[Dataset items]

►

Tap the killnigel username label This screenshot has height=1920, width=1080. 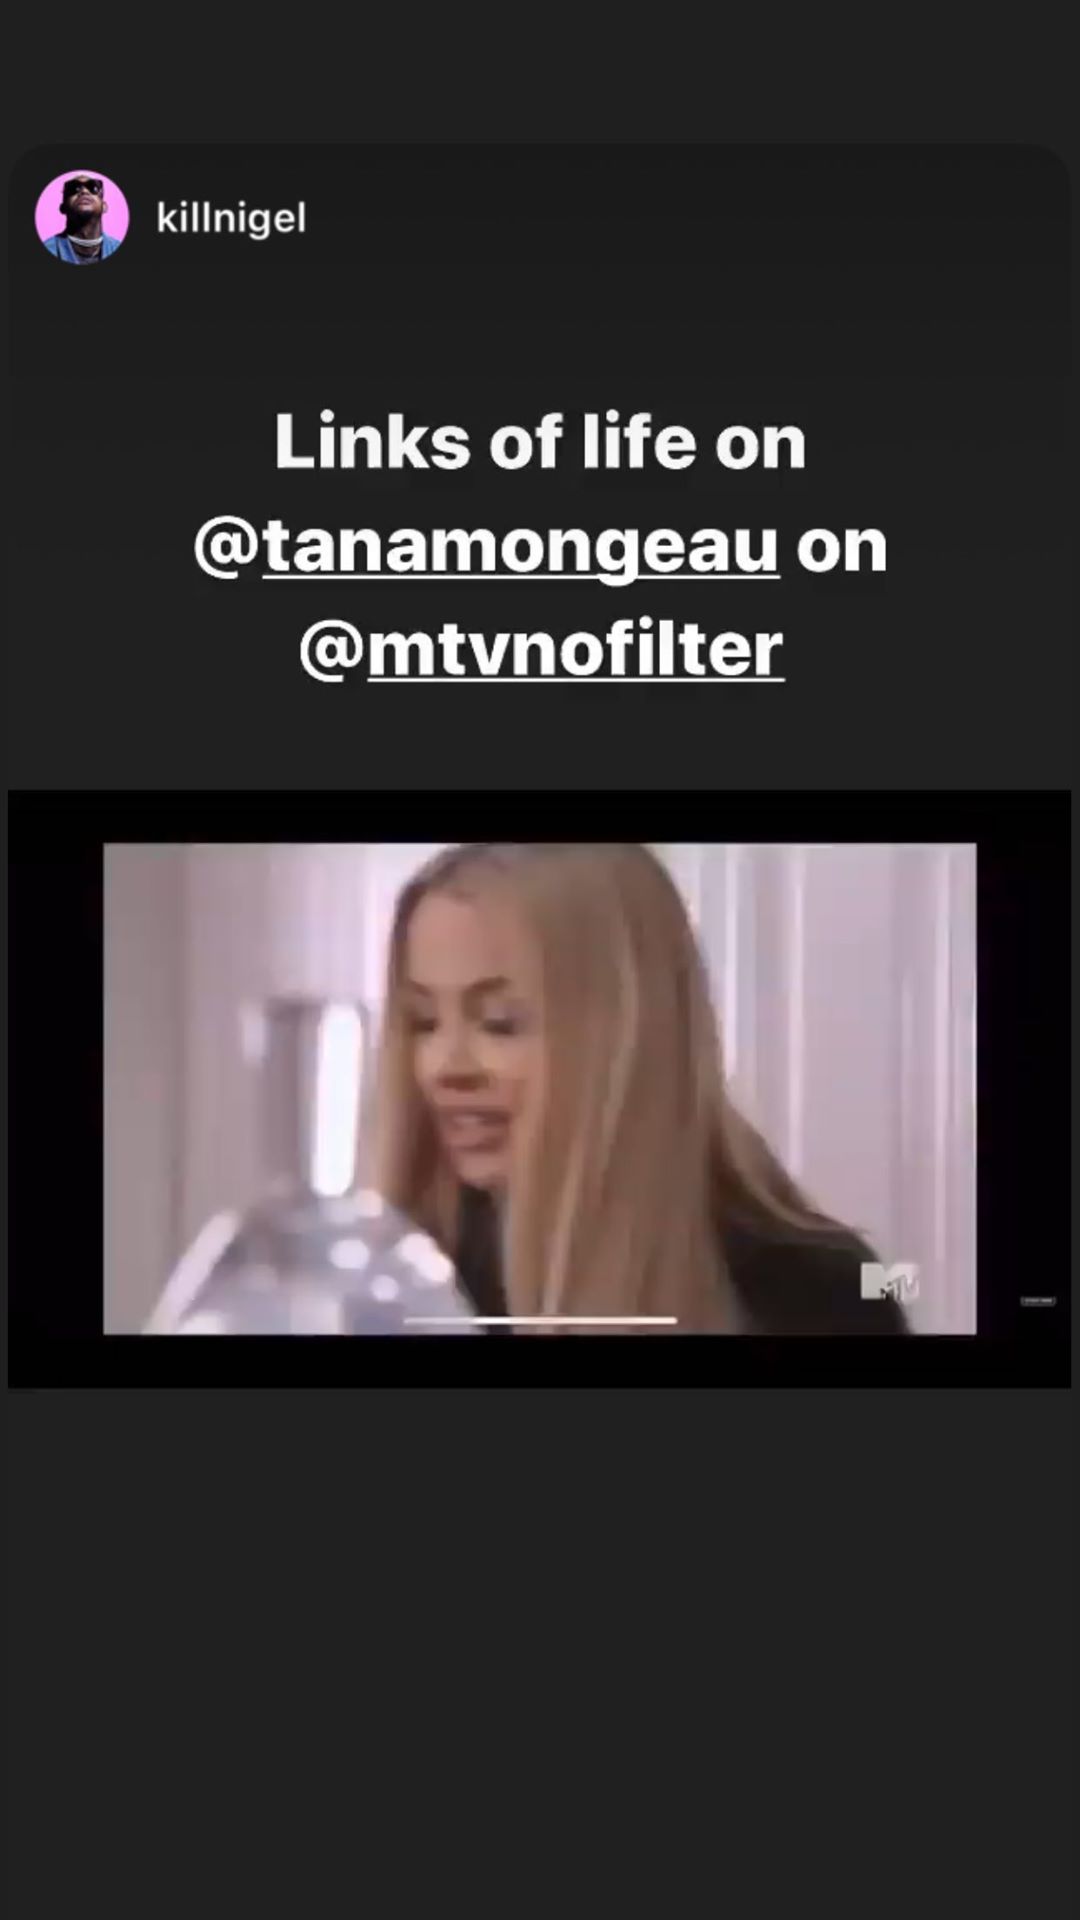click(231, 217)
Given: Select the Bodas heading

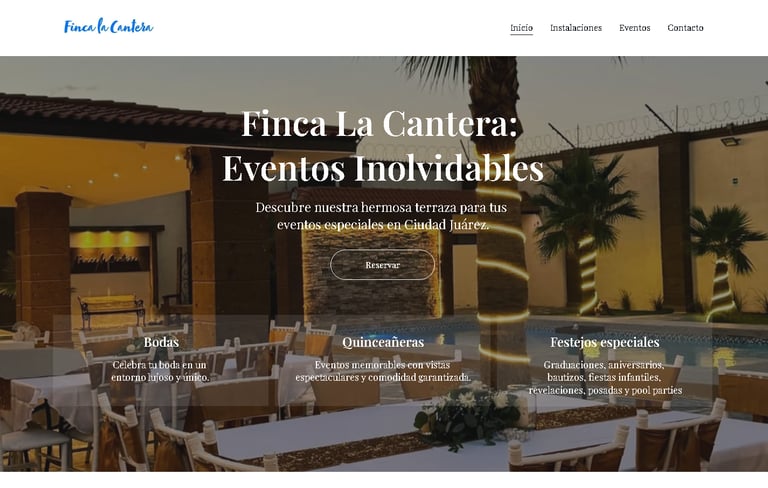Looking at the screenshot, I should click(x=161, y=342).
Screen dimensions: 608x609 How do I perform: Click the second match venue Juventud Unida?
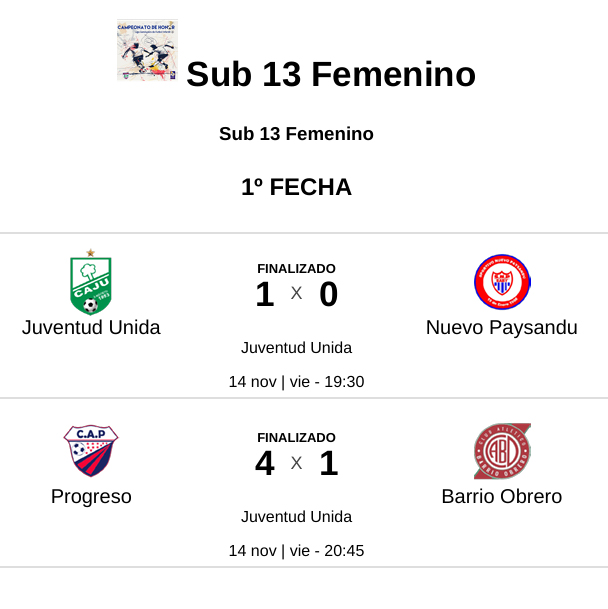296,517
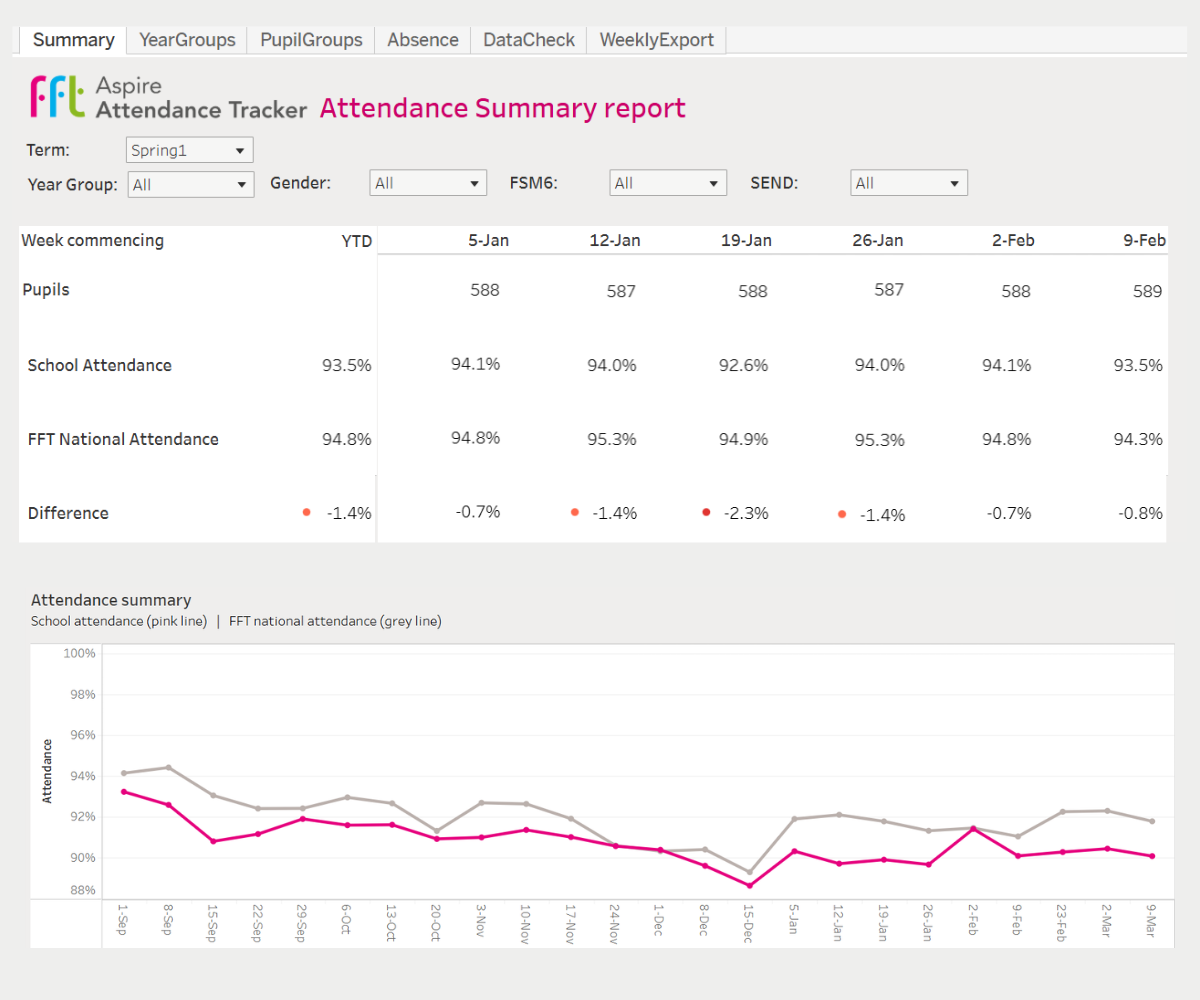
Task: Click the 15-Dec point on pink line
Action: pos(749,885)

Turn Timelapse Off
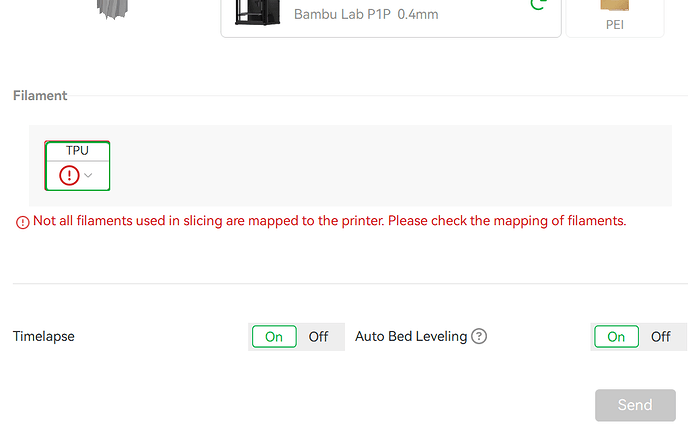318,337
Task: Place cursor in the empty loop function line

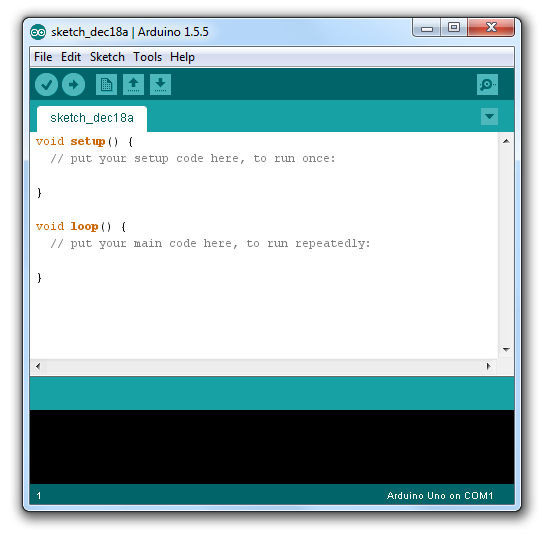Action: (x=264, y=261)
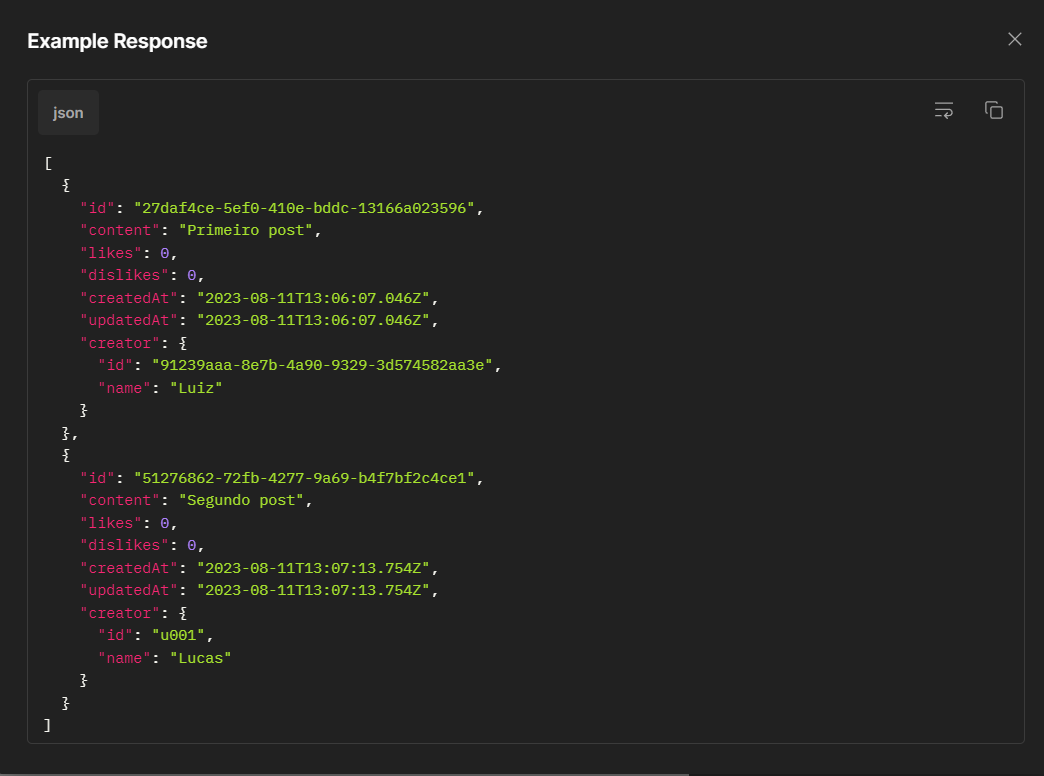Click the updatedAt key of the first post

tap(128, 319)
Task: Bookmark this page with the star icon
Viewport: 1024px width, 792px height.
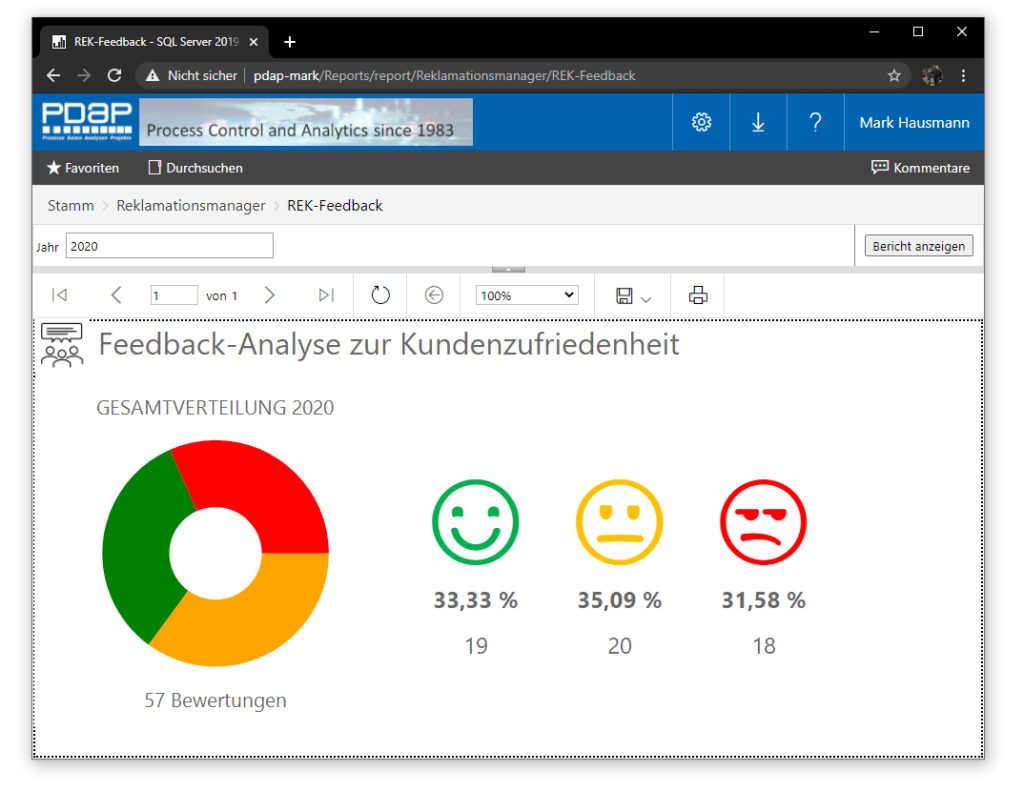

◄

Retype the lines exactly. Begin at the one that holds "Screen dimensions: 608x609", stop at the last line of the entries above, and drop the pictures.

Screen dimensions: 608x609 How do I perform: Click the second match venue Juventud Unida?
296,517
Task: Click the 15-Dec point on pink line
Action: pos(749,885)

Turn Timelapse Off
318,337
Task: Place cursor in the empty loop function line

Action: (x=264, y=261)
Click the updatedAt key of the first post

tap(128, 319)
Task: Bookmark this page with the star icon
Viewport: 1024px width, 792px height.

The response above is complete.